Muchas personas tienen una marca redonda en el brazo y no siempre saben de dónde viene. En la mayoría de los casos, esa cicatriz corresponde a la vacuna BCG, una vacuna contra la tuberculosis que se aplica al nacer en Argentina y en muchos países de Latinoamérica.
No tiene relación con vacunas recientes ni con COVID. Es una marca antigua, común y esperada en quienes recibieron la BCG durante la infancia.
Qué es la vacuna BCG
La BCG es una vacuna usada para prevenir formas graves de tuberculosis, especialmente en niños. En Argentina, el Ministerio de Salud indica vacunar a los recién nacidos antes del egreso de la maternidad.
Su objetivo principal es reducir el riesgo de cuadros severos como meningitis tuberculosa o tuberculosis diseminada, que pueden ser especialmente peligrosos en la infancia.
a5c9026d-c070-4c54-b618-e8c76a521849
La vacuna se aplica en una sola dosis. Según la información oficial, esa dosis es suficiente, deje o no deje cicatriz visible.
Por qué deja una marca tan particular
La BCG se aplica por vía intradérmica, es decir, en una capa superficial de la piel. Esa forma de aplicación genera una reacción local controlada.
Después de la vacuna, puede aparecer una pequeña elevación o nódulo. Con el tiempo, esa zona puede transformarse en pústula, formar costra y cicatrizar.

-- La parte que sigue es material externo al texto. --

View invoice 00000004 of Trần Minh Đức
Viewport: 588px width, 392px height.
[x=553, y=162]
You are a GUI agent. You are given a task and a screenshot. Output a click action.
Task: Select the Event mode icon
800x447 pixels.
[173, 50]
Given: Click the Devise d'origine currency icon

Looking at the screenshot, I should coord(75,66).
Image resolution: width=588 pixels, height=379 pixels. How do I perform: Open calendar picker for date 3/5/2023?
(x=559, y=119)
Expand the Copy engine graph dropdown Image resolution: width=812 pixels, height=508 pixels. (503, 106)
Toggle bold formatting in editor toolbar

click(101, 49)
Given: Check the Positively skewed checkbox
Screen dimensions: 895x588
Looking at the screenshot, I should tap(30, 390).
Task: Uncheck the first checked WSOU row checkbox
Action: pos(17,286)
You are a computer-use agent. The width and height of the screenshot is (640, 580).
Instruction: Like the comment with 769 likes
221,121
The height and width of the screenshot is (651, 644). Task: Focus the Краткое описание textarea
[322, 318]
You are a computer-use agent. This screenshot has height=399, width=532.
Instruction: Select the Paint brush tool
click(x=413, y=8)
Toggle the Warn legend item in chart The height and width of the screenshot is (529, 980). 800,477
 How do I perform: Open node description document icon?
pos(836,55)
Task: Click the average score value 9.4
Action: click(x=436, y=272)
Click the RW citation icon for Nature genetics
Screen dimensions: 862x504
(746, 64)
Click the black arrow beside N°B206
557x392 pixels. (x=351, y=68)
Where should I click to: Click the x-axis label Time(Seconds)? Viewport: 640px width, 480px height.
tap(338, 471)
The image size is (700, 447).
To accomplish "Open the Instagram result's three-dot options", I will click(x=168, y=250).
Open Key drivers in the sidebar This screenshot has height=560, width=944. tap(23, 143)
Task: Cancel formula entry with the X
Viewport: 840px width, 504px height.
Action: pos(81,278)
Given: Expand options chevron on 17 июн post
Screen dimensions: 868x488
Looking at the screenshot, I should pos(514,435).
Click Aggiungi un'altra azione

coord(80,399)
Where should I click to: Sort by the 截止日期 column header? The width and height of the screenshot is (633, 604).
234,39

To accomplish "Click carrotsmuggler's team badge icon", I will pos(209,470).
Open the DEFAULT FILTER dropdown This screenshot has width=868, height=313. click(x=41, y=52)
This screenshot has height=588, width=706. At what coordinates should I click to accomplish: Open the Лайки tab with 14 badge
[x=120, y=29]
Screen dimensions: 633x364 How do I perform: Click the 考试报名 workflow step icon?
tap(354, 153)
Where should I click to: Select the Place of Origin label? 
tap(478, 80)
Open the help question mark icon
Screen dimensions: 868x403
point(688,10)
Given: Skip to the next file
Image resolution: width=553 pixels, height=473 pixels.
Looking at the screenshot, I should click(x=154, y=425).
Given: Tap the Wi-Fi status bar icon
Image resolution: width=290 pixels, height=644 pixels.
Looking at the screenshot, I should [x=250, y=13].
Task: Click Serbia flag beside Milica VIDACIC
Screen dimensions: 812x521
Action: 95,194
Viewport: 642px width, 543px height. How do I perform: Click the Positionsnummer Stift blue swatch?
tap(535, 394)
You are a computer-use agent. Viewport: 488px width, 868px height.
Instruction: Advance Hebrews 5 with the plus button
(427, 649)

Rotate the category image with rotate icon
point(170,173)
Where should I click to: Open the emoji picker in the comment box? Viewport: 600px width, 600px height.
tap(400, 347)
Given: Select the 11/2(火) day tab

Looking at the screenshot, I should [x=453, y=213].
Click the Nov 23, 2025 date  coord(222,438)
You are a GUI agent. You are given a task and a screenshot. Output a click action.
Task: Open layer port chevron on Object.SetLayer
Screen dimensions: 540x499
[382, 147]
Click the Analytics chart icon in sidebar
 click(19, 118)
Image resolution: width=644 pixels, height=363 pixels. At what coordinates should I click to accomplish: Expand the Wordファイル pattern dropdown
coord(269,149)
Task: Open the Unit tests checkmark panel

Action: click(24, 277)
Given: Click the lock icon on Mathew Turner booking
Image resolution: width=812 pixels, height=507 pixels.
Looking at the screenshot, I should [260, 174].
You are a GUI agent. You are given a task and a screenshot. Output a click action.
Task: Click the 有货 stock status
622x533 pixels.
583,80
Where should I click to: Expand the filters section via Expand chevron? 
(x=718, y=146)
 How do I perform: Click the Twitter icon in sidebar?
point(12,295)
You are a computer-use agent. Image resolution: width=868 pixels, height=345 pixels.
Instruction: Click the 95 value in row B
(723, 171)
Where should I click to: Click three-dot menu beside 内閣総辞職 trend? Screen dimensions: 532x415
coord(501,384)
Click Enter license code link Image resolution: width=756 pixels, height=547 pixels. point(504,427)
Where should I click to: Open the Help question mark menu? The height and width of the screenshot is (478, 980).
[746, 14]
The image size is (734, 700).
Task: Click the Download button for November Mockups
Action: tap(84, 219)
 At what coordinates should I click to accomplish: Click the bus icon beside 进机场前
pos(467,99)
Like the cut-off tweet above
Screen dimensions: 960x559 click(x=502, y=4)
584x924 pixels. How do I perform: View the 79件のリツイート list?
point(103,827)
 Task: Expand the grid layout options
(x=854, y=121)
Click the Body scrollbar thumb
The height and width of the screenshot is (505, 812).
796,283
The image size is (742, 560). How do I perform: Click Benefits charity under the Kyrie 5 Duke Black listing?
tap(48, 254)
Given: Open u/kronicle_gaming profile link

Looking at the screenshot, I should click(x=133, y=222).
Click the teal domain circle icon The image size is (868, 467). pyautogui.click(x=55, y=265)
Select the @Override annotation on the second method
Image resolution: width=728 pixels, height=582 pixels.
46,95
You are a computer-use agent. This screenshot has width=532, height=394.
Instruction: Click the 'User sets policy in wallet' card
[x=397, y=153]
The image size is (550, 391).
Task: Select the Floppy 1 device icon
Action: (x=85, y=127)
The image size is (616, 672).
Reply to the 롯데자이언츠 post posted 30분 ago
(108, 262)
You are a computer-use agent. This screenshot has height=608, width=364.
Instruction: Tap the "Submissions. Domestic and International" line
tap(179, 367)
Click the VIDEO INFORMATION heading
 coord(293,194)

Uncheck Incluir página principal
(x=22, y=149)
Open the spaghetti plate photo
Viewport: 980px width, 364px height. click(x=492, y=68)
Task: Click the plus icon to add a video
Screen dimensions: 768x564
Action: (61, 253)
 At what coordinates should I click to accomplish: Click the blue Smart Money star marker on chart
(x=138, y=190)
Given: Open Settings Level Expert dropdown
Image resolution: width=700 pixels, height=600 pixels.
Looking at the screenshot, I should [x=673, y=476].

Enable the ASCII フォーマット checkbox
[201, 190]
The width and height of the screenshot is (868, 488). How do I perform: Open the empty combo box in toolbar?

Al sanar, muchas personas quedan con una marca redonda, levemente hundida o más clara que la piel alrededor. Esa es la cicatriz característica.
¿Tener la cicatriz confirma que la vacuna “prendió”?
Durante mucho tiempo se asoció la cicatriz con una buena respuesta local. Por eso, muchas familias la miraban como señal de que la vacuna había generado reacción.
Sin embargo, el Ministerio de Salud argentino aclara que una única dosis es suficiente independientemente de que deje o no cicatriz.
Eso significa que la ausencia de marca no permite concluir automáticamente que alguien no esté vacunado. Lo más importante es revisar el carnet o registro de vacunación.
Cuándo consultar
La cicatriz ya formada no requiere tratamiento. Es una marca estable y normal en quienes recibieron la vacuna.
En bebés recién vacunados, sí conviene consultar si aparece fiebre alta, secreción abundante persistente, inflamación importante, dolor intenso o ganglios muy aumentados.